Quentin Tarantino’s History of Franchise Almosts
Quentin Tarantino is one of those lucky filmmakers who’s been able to forge a successful career making original films. Sure, Jackie Brown was adapted from an Elmore Leonard novel and Inglorious Basterds and Django Unchained boast similar titles to the Italian genre films that inspired their creation. But, for the most part, he’s focused on bringing his own ideas to life.
Hence why it was surprising when we first heard that the auteur behind Pulp Fiction and Kill Bill was developing a Star Trekmovie — one that would be loaded with his trademark F bomb-laden dialogue and violence no less. I suppose crazier things have happened.
Well, now that his Once Upon a Time in Hollywood is almost upon us, conversations about his planned Star Trek film have arisen once again. And as it so happens, to boldly go where several other filmmakers have gone before is still very much on Tarantino’s agenda.
Chatting with Empire magazine, Tarantino confirmed that a script based on his idea has been written. On top of that, he once again stated that the plan is to make his film an edgier take on a franchise that’s been family-friendly until now. He said:
If Tarantino does decide to step behind the director’s chair for this one, it could very well be his final film. The director has stated his intention to retire after 10 movies, and his cinematic swan song might very well be something that he’s avoided until now — a studio franchise movie.
Of course, Tarantino has never ruled out lending his talents to franchise fare. Throughout the years, he’s been linked with several films that fit the criteria, and he even showed interest in helming a couple of them.
Long before Martin Campbell’s 2006 adaptation of Ian Fleming’s Casino Royale novel was on the James Bond producers’ minds, Tarantino was interested in realizing the story. He wanted the film — which would have still starred Pierce Brosnan as 007 — to be a period piece that would have served as a sequel of sorts to Her Majesty’s Secret Service. Unfortunately, the rights to the film weren’t available at the time and Tarantino lost interest. The end.
Another spy caper that Tarantino considered doing was The Man from U.N.C.L.E. Following the success of Pulp Fiction, a feature-length redo of the ’60s spy series was offered to him.

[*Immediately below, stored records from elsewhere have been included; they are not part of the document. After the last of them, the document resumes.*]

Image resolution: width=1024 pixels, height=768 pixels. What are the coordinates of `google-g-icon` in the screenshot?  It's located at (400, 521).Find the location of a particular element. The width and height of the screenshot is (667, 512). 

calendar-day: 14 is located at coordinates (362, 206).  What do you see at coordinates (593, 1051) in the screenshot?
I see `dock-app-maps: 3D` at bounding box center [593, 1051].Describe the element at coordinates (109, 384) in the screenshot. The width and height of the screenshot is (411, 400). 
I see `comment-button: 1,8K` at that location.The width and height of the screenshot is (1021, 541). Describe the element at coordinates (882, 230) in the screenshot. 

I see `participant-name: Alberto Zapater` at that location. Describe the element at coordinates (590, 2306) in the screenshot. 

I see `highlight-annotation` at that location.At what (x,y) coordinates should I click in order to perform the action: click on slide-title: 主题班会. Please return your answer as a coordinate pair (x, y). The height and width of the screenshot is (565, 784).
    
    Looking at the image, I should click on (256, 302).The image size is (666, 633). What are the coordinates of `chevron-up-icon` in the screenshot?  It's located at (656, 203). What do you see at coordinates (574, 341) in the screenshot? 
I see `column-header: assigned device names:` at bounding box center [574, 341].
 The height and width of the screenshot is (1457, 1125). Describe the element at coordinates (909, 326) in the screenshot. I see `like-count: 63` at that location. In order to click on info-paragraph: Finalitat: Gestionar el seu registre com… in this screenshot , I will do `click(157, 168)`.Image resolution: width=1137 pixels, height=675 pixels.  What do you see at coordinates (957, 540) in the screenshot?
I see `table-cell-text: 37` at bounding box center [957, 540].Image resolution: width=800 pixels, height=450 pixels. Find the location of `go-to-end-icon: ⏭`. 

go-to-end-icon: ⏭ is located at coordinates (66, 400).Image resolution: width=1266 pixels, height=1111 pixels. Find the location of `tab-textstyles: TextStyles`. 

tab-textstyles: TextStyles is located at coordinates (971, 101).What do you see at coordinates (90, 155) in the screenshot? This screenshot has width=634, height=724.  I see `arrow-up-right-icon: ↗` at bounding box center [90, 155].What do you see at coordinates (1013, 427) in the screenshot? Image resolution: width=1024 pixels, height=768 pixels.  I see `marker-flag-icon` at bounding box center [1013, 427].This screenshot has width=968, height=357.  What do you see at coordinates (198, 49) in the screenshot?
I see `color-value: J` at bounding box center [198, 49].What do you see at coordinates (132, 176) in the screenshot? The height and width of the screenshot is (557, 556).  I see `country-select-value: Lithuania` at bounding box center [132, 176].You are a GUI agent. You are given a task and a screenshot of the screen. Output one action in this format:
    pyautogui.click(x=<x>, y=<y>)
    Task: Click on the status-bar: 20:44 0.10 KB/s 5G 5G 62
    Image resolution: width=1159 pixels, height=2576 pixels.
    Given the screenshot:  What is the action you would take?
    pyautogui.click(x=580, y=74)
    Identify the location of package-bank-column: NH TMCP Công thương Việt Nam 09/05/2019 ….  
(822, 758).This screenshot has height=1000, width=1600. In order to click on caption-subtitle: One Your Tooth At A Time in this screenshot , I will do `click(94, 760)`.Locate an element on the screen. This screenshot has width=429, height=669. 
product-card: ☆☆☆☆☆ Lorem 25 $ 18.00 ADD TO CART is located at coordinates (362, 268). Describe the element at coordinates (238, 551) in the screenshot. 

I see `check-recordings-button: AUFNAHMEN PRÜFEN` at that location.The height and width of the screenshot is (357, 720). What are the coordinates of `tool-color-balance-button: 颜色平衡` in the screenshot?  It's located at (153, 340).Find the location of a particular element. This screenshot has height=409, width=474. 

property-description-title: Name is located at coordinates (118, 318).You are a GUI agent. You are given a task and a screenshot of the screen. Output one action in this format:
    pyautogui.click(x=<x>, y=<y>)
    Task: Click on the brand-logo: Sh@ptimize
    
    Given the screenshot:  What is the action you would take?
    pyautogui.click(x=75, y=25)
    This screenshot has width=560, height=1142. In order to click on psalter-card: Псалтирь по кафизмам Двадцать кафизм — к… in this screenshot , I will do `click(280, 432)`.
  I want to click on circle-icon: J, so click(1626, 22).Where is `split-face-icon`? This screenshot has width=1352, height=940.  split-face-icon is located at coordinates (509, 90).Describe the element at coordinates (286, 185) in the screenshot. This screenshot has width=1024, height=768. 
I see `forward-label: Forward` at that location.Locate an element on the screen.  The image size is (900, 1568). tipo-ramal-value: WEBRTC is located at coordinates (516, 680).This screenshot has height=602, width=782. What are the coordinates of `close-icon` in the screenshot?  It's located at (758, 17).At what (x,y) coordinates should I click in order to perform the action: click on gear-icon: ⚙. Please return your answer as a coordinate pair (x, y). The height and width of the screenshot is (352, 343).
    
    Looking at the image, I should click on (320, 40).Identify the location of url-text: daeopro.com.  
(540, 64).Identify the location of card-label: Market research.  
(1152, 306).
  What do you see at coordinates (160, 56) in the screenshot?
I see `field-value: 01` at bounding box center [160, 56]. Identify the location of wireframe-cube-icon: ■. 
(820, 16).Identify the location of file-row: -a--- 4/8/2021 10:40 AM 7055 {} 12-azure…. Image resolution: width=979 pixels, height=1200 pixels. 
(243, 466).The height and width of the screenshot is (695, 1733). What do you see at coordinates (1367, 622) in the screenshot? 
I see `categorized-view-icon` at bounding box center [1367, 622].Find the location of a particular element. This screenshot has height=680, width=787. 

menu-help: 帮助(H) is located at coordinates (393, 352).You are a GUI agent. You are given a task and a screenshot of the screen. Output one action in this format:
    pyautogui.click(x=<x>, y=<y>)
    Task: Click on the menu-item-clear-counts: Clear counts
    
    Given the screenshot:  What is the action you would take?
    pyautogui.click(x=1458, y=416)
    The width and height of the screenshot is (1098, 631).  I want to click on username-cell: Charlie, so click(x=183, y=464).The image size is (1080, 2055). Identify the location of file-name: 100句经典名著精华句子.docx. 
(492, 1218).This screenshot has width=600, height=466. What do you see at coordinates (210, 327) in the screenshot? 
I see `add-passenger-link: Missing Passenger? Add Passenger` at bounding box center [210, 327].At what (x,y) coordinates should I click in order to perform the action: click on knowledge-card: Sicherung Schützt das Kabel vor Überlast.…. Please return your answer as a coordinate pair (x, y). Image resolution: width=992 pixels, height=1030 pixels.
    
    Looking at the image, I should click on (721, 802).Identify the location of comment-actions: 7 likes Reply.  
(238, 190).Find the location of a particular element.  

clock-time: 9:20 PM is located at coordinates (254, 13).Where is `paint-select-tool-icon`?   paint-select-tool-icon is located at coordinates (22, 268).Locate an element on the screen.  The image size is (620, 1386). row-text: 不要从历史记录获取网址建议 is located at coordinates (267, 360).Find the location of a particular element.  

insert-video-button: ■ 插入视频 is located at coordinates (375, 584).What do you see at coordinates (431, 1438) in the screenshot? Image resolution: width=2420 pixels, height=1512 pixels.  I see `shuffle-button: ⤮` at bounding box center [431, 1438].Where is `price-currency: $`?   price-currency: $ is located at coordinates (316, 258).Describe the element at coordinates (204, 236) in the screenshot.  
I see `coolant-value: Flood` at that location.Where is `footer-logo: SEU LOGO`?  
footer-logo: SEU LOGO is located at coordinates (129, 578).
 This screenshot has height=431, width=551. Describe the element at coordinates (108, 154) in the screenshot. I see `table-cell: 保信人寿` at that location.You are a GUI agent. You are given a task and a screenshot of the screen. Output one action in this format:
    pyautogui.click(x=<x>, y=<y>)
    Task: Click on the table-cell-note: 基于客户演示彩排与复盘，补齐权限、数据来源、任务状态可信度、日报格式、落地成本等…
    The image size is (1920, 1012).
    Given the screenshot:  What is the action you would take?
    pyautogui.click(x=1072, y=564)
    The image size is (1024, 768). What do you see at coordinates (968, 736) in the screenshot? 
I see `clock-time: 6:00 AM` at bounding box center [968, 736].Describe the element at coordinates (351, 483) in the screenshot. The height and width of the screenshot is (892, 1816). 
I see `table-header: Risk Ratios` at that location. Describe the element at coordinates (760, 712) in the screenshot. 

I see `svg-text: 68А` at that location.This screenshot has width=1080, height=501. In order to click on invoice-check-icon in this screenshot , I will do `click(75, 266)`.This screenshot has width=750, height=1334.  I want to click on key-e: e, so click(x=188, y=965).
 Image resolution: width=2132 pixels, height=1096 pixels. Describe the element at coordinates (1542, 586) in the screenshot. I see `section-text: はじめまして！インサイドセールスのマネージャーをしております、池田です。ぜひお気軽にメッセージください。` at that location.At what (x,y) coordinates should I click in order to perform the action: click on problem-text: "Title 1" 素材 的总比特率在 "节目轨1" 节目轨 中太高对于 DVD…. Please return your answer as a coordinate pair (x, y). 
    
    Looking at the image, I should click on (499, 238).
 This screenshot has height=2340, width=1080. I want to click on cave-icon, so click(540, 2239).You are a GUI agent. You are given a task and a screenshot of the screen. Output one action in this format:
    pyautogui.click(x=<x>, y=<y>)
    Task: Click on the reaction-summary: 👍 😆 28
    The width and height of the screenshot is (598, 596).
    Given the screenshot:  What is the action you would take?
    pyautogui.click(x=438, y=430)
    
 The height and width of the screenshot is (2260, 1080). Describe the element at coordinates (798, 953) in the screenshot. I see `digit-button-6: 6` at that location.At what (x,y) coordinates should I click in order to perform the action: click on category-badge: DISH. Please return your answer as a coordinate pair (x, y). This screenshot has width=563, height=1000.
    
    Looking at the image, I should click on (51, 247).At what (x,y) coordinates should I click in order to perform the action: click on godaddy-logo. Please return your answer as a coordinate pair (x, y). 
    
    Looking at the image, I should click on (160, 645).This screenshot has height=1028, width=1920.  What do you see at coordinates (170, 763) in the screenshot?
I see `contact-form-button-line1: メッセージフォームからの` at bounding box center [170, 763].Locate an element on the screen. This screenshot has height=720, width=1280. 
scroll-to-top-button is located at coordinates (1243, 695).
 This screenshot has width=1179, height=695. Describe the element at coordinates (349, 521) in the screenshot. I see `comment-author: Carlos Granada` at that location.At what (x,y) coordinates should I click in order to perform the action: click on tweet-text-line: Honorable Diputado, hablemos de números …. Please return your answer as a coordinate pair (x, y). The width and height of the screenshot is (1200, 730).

While he eventually turned the project down to focus on Jackie Brown, he briefly entertained the idea, later revealing how he wanted to cast his From Dusk Till Dawn co-star George Clooney in the lead role of Napoleon Solo and himself as Ilya Kuryakin.
The director has also been attached to superhero properties. After his Grindhouse installment Death Proof flopped, reports suggested that Tarantino was eyeing a comic book adaptation in a bid to get his career back on track. He was offered the reins to the Green Lantern film, but the project didn’t interest him in the slightest. Elsewhere, there were rumblings of him bringing The Shadow back to the big screen, but the story turned out to be a complete fabrication.
That said, the closest Tarantino ever came to making a superhero movie was prior to the 21st century boom period. After Reservoir Dogs, he expressed a desire to make a Luke Cage: Hero for Hire movie. The director has always been a huge fan of the character and, given his affinity for Blaxploitation, it’s understandable why this Marvel property appealed to him. It wasn’t to be, though. Tarantino instead turned his attention to Pulp Fiction and never looked back.
If history tells us anything, it’s that Tarantino has a short attention span when it comes to ideas that weren’t conjured by his own imagination. While his Star Trek involvement has survived longer than previous attempts to get involved in the franchise game, don’t be surprised if he proceeds to do something else instead.